Data listing:
----
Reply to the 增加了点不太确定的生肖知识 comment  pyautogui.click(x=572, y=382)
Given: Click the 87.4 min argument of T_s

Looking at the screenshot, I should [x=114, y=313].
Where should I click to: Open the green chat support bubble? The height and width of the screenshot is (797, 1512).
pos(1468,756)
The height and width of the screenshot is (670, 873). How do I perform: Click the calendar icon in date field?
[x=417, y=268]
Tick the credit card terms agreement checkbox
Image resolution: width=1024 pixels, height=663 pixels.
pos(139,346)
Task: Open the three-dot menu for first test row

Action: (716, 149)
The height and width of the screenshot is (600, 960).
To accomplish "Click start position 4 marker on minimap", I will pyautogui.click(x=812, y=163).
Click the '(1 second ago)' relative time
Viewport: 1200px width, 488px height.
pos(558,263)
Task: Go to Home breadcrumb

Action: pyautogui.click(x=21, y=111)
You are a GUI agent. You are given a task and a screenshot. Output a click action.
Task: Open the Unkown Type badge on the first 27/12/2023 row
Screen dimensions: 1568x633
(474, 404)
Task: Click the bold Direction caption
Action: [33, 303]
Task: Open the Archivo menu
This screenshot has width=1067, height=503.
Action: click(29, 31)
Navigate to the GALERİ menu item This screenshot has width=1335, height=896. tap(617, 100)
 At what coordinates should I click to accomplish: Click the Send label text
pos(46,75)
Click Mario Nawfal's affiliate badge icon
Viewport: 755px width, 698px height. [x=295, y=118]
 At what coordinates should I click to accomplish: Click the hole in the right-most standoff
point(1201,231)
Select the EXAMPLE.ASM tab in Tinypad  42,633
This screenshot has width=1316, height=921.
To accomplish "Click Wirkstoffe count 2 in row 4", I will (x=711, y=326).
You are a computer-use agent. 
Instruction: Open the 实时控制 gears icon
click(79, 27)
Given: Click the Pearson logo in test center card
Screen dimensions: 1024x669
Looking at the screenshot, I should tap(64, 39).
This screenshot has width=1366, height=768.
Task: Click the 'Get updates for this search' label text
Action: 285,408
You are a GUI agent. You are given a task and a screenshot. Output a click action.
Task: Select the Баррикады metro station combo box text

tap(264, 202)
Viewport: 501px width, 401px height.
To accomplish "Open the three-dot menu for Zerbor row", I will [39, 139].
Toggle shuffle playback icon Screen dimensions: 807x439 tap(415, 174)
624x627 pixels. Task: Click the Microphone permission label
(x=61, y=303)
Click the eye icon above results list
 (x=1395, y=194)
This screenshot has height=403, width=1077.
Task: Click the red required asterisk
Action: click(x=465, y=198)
----
Recast every line of the records above as a JSON list of strings, one string per line, and omit the blank lines.

The output:
[
  "Reply to the 增加了点不太确定的生肖知识 comment  pyautogui.click(x=572, y=382)",
  "Given: Click the 87.4 min argument of T_s",
  "Looking at the screenshot, I should [x=114, y=313].",
  "Where should I click to: Open the green chat support bubble? The height and width of the screenshot is (797, 1512).",
  "pos(1468,756)",
  "The height and width of the screenshot is (670, 873). How do I perform: Click the calendar icon in date field?",
  "[x=417, y=268]",
  "Tick the credit card terms agreement checkbox",
  "Image resolution: width=1024 pixels, height=663 pixels.",
  "pos(139,346)",
  "Task: Open the three-dot menu for first test row",
  "Action: (716, 149)",
  "The height and width of the screenshot is (600, 960).",
  "To accomplish \"Click start position 4 marker on minimap\", I will pyautogui.click(x=812, y=163).",
  "Click the '(1 second ago)' relative time",
  "Viewport: 1200px width, 488px height.",
  "pos(558,263)",
  "Task: Go to Home breadcrumb",
  "Action: pyautogui.click(x=21, y=111)",
  "You are a GUI agent. You are given a task and a screenshot. Output a click action.",
  "Task: Open the Unkown Type badge on the first 27/12/2023 row",
  "Screen dimensions: 1568x633",
  "(474, 404)",
  "Task: Click the bold Direction caption",
  "Action: [33, 303]",
  "Task: Open the Archivo menu",
  "This screenshot has width=1067, height=503.",
  "Action: click(29, 31)",
  "Navigate to the GALERİ menu item This screenshot has width=1335, height=896. tap(617, 100)",
  " At what coordinates should I click to accomplish: Click the Send label text",
  "pos(46,75)",
  "Click Mario Nawfal's affiliate badge icon",
  "Viewport: 755px width, 698px height. [x=295, y=118]",
  " At what coordinates should I click to accomplish: Click the hole in the right-most standoff",
  "point(1201,231)",
  "Select the EXAMPLE.ASM tab in Tinypad  42,633",
  "This screenshot has width=1316, height=921.",
  "To accomplish \"Click Wirkstoffe count 2 in row 4\", I will (x=711, y=326).",
  "You are a computer-use agent. ",
  "Instruction: Open the 实时控制 gears icon",
  "click(79, 27)",
  "Given: Click the Pearson logo in test center card",
  "Screen dimensions: 1024x669",
  "Looking at the screenshot, I should tap(64, 39).",
  "This screenshot has width=1366, height=768.",
  "Task: Click the 'Get updates for this search' label text",
  "Action: 285,408",
  "You are a GUI agent. You are given a task and a screenshot. Output a click action.",
  "Task: Select the Баррикады metro station combo box text",
  "tap(264, 202)",
  "Viewport: 501px width, 401px height.",
  "To accomplish \"Open the three-dot menu for Zerbor row\", I will [39, 139].",
  "Toggle shuffle playback icon Screen dimensions: 807x439 tap(415, 174)",
  "624x627 pixels. Task: Click the Microphone permission label",
  "(x=61, y=303)",
  "Click the eye icon above results list",
  " (x=1395, y=194)",
  "This screenshot has height=403, width=1077.",
  "Task: Click the red required asterisk",
  "Action: click(x=465, y=198)"
]